## Task item
The answer is an exact repetition of every entry, with all images left out.

—————

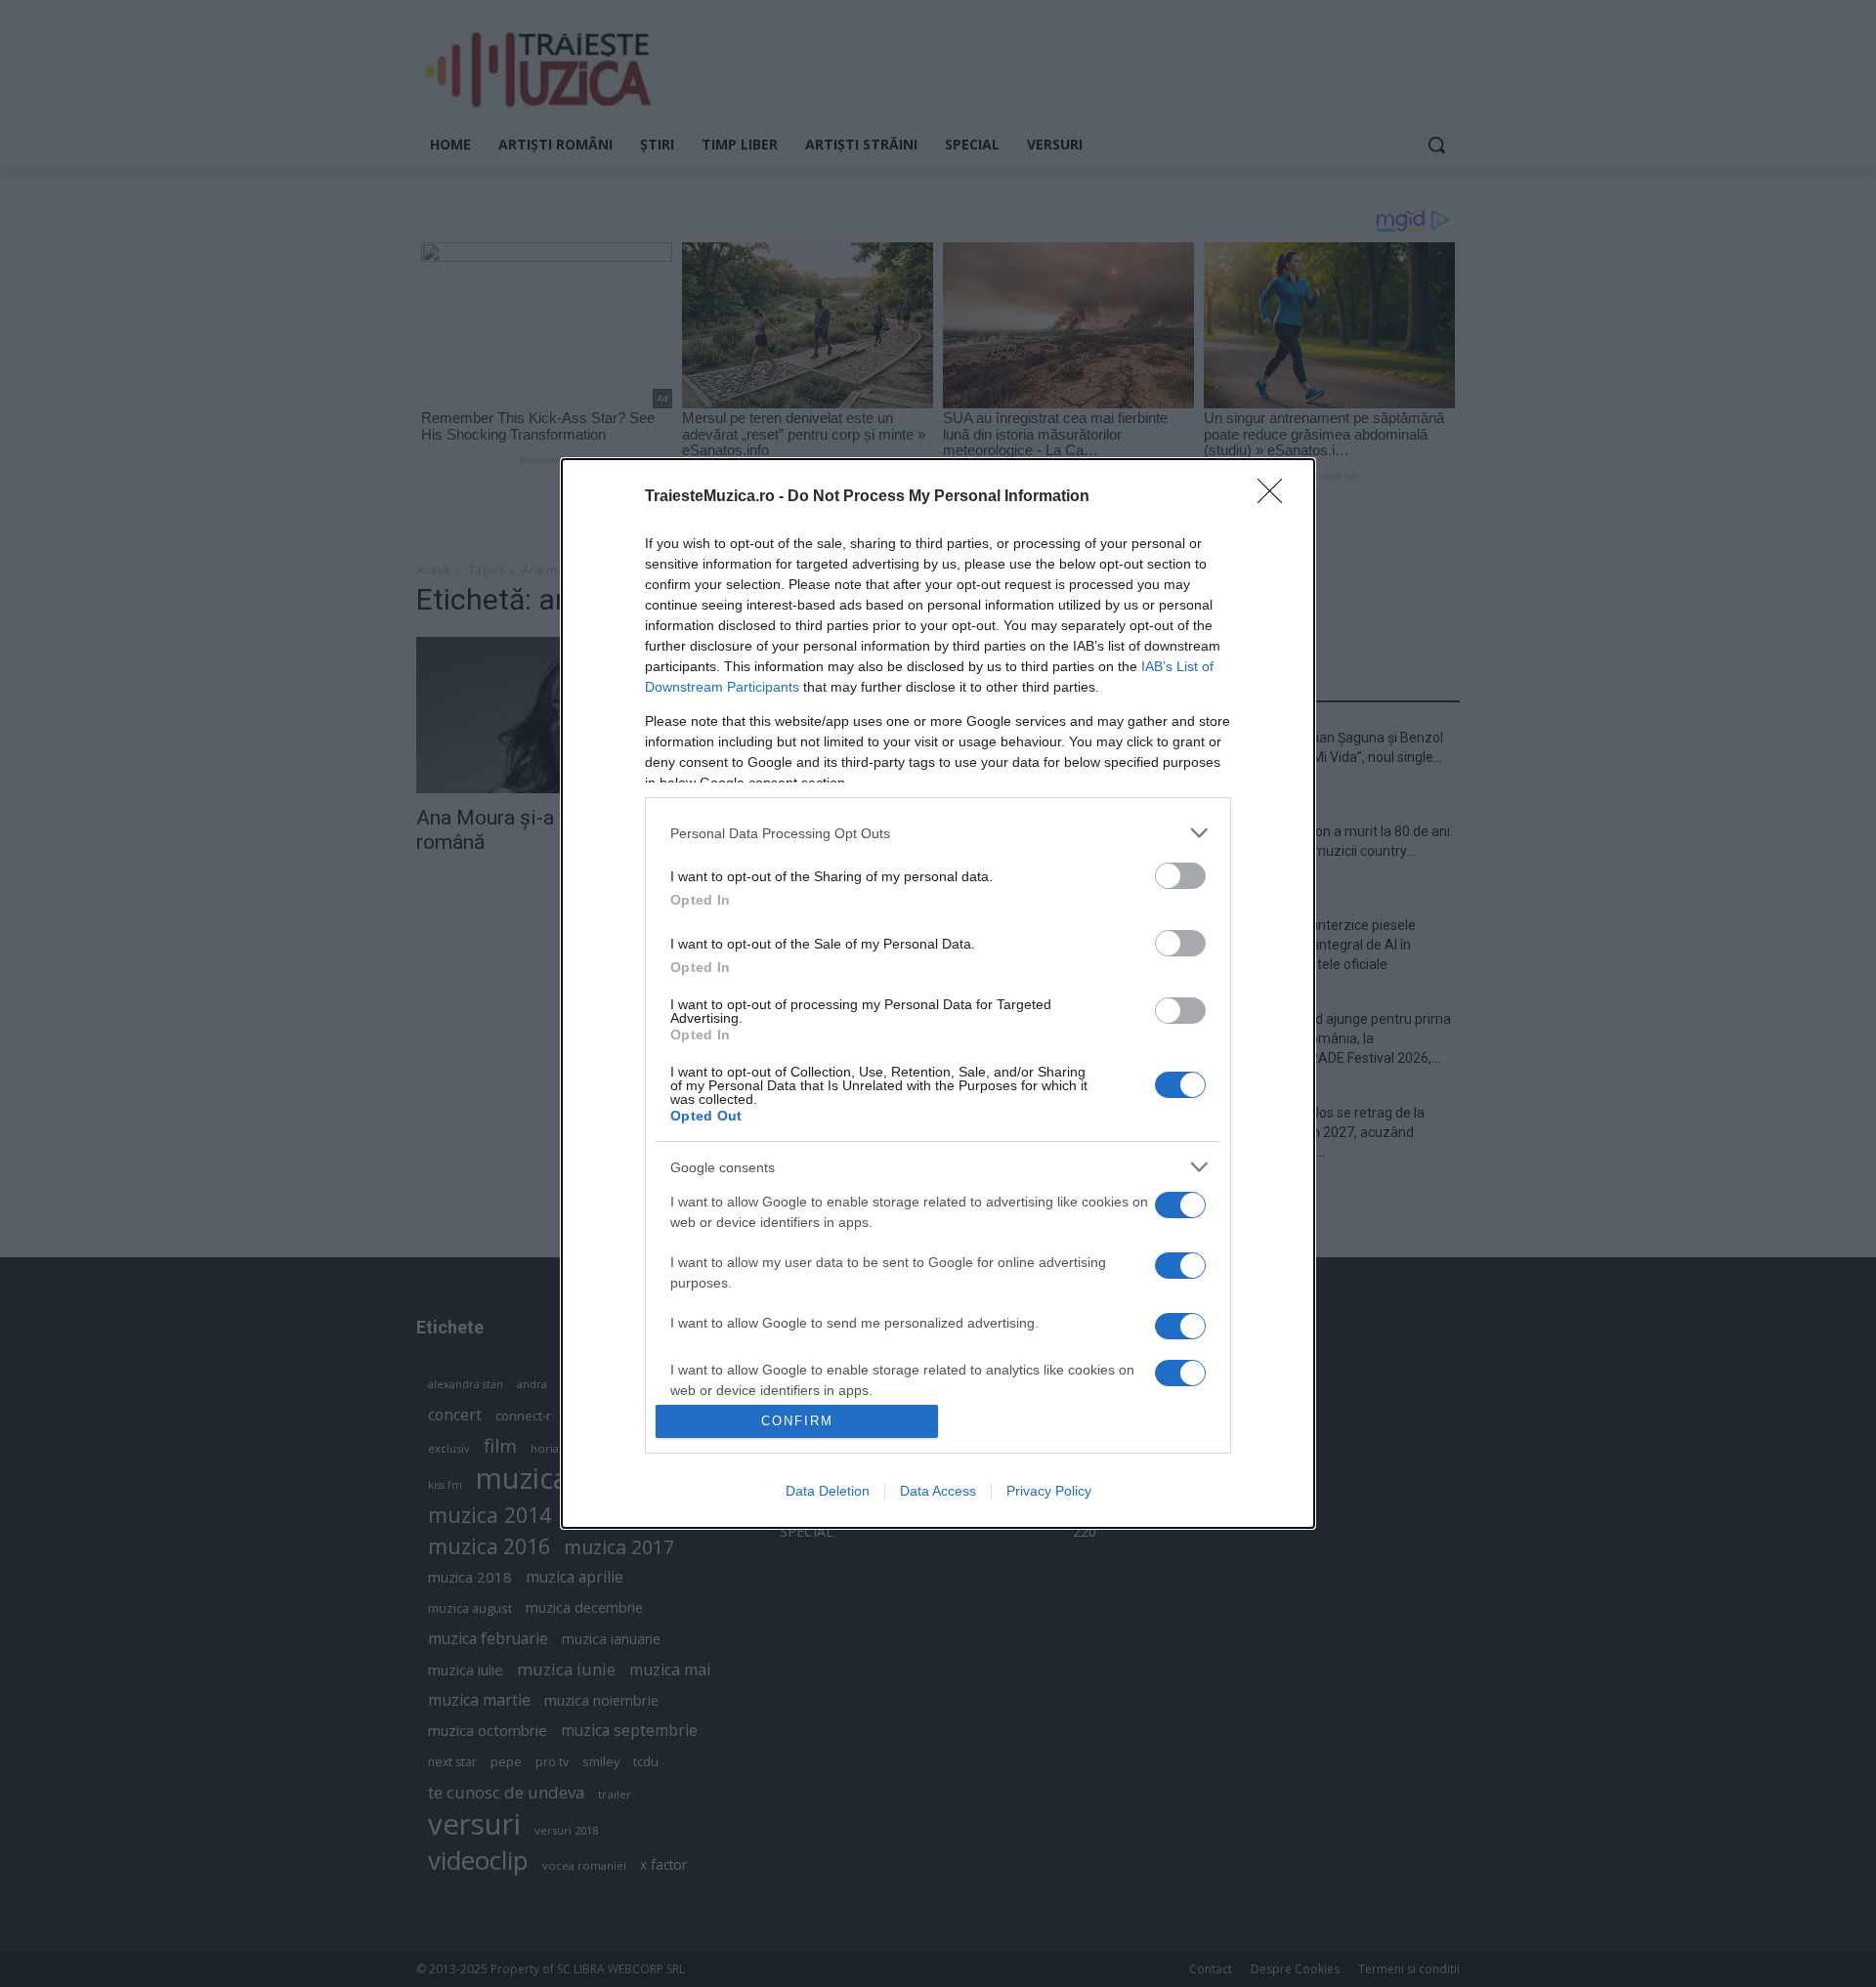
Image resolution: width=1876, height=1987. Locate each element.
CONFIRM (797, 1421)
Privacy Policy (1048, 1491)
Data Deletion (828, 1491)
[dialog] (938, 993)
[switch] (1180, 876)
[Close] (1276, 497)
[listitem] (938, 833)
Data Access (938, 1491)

—————

## Finished exercise
Image resolution: width=1876, height=1987. Locate each element.
CONFIRM (797, 1421)
Privacy Policy (1048, 1491)
Data Deletion (828, 1491)
[dialog] (938, 993)
[switch] (1180, 876)
[Close] (1276, 497)
[listitem] (938, 833)
Data Access (938, 1491)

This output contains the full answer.